Na avaliação da juíza, “temos que reconhecer que os dependentes químicos podem ter feito uma escolha de usar uma substância, mas são sujeitos e têm direito a tratamento, se assim desejarem”. Ela entende que o pedido de internação compulsória para o dependente químico é juridicamente impossível.

Também participaram do debate a professora Ana Paula Freitas Guljor, pesquisadora da ENSP/FIOCRUZ; Marcos José de Souza Martins, psicólogo e diretor-geral do Instituto Juliano Moreira; e Rafael Morganti Pinheiro, enfermeiro de Saúde Mental do Centro de Atenção Psicossocial Álcool e Drogas III.  

Debatedores

Ana Paula foi a responsável por abrir o debate. Ela apresentou uma reportagem sobre o processo social e político que culminou com o fechamento do Dr. Eiras, hospital psiquiátrico em Paracambi, considerado o maior da América Latina.
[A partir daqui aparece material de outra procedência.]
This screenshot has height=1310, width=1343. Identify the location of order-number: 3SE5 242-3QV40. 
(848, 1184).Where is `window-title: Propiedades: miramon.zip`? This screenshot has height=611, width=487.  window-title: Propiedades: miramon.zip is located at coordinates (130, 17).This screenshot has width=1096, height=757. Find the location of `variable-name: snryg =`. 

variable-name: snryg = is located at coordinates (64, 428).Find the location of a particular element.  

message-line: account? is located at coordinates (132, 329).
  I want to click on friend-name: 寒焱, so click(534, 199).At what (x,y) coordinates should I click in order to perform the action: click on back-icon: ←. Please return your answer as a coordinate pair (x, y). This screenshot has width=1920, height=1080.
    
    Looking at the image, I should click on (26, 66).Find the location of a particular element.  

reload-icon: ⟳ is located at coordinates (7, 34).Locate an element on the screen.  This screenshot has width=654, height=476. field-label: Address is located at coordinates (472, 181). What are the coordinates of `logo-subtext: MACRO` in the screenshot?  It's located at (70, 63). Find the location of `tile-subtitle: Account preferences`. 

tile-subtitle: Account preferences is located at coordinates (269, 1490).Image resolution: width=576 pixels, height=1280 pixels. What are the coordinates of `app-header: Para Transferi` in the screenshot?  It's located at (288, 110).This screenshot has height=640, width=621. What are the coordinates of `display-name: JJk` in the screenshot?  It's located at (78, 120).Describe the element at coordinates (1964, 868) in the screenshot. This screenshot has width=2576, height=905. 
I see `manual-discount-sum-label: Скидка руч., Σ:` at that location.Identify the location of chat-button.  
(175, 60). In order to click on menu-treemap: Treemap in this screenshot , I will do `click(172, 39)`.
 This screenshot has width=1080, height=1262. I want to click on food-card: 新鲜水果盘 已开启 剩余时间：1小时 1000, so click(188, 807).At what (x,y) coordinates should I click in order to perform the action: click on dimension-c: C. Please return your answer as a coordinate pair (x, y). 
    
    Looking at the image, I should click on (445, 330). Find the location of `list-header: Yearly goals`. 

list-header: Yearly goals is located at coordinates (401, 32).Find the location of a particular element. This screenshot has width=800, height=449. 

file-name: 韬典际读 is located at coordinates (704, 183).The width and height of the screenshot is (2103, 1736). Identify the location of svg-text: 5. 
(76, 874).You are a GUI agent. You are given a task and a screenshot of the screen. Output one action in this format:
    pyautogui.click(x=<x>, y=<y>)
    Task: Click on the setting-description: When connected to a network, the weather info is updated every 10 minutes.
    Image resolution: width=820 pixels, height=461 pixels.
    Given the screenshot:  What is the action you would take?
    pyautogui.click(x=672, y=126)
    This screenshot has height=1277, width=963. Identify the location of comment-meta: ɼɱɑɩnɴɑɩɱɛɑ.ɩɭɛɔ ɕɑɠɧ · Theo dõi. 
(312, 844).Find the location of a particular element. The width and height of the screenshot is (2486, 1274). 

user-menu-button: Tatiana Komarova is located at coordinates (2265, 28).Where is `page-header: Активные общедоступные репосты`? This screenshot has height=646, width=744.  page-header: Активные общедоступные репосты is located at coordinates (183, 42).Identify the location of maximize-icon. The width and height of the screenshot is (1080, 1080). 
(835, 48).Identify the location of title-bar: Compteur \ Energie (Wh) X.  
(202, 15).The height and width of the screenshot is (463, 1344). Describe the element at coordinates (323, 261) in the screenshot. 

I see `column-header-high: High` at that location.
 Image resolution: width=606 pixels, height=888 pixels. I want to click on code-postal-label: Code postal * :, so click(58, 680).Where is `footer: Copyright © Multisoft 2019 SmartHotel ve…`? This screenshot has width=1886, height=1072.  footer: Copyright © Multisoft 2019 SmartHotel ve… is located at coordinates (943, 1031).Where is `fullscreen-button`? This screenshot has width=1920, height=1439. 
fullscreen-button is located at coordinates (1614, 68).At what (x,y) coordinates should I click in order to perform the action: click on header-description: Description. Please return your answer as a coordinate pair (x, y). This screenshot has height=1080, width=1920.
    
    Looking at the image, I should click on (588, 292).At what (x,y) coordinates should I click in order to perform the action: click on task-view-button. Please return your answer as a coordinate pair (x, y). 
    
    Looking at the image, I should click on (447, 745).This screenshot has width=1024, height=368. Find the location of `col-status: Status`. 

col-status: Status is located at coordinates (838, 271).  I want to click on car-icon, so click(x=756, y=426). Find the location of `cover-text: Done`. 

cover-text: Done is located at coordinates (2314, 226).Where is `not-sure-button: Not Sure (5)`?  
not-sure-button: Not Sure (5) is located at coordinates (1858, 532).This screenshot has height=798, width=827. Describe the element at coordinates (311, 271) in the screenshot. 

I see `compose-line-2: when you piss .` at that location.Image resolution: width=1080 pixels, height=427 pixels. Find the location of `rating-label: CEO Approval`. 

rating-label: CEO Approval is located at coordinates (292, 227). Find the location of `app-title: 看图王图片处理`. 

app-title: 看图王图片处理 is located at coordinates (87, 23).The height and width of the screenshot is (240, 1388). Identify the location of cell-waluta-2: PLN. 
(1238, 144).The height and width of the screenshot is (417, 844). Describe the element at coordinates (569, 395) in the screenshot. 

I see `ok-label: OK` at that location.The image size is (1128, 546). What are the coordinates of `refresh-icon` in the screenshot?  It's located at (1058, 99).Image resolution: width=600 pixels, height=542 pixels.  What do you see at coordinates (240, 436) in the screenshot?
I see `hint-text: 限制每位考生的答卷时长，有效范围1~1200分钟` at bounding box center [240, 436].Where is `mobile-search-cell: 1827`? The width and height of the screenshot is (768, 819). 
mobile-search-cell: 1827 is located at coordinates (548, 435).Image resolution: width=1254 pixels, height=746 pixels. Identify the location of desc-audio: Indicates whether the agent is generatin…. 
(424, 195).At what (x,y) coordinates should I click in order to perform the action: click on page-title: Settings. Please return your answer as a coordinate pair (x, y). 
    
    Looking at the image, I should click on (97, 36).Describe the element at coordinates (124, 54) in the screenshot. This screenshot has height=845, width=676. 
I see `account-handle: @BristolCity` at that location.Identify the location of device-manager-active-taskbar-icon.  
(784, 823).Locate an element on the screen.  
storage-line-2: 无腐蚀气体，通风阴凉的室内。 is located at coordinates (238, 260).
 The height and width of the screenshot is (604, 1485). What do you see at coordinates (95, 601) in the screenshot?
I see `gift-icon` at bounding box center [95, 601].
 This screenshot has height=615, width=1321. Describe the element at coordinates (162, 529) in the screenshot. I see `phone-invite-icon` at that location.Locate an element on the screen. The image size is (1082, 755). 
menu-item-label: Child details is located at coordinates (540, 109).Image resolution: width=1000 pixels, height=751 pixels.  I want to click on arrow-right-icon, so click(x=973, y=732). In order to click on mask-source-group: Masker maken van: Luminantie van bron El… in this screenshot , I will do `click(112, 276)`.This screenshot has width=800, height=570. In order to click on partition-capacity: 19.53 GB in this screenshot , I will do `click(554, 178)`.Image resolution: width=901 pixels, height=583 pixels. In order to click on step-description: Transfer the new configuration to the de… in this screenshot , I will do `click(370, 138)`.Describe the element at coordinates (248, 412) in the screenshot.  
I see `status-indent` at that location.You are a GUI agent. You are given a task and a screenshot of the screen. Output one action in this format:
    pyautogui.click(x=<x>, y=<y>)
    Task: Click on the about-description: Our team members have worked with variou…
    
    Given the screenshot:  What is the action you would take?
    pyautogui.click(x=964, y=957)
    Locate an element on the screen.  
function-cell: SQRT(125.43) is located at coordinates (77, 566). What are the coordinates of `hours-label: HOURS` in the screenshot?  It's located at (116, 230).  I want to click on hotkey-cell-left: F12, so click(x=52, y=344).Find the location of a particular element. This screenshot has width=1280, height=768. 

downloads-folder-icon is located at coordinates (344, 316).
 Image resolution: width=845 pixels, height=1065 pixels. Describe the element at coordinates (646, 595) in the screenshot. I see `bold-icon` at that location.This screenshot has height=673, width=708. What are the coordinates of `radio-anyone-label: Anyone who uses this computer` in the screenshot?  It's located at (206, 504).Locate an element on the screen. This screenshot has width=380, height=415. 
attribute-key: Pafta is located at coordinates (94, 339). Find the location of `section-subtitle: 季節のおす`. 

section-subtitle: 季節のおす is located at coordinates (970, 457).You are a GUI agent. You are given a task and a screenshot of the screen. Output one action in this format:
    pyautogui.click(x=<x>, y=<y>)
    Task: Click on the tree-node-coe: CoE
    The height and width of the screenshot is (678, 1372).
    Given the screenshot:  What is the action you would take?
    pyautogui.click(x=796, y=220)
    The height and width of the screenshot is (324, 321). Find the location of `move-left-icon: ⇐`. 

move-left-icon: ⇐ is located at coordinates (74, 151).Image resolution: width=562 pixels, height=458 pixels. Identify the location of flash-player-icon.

A partir da reportagem, resgatou os antecedentes históricos do manicômio e demonstrou como ele ainda se atualiza nos espaços institucionais totais que denunciam, à semelhança dos campos de concentração da II Guerra Mundial, a exceção ao Estado de Direito.  

Marcos, por sua vez, destacou a importância do diálogo com a Defensoria Pública, especialmente para discutir a diferença entre apelo e demanda. "Por vezes, recebemos um familiar trazendo uma demanda por acolhimento, escondida num apelo pela internação de seu familiar", destacou. Para ele, "Não está mais em questão se as instituições funcionam ou não, mas está em questão a que valores as instituições devem responder", valorizando o papel ético que a Defensoria Pública tem assumido na área da saúde mental.

Por fim, Rafael ressaltou que a Rede de Atenção Psicossocial (RAPS) está regulada pela Portaria 3088 do Ministério da Saúde e que seu mandato é amplo em função da melhor estratégia de defesa da vida. "Se a gente parte do pressuposto que o lugar do louco é na vida, na cidade, onde ele quiser, o trabalho no território visa a derrubada de todos os muros do manicômio, inclusive, os do preconceito". Isso porque, "quando se afirma que toda vida vale a pena, isso não é poético, é ético".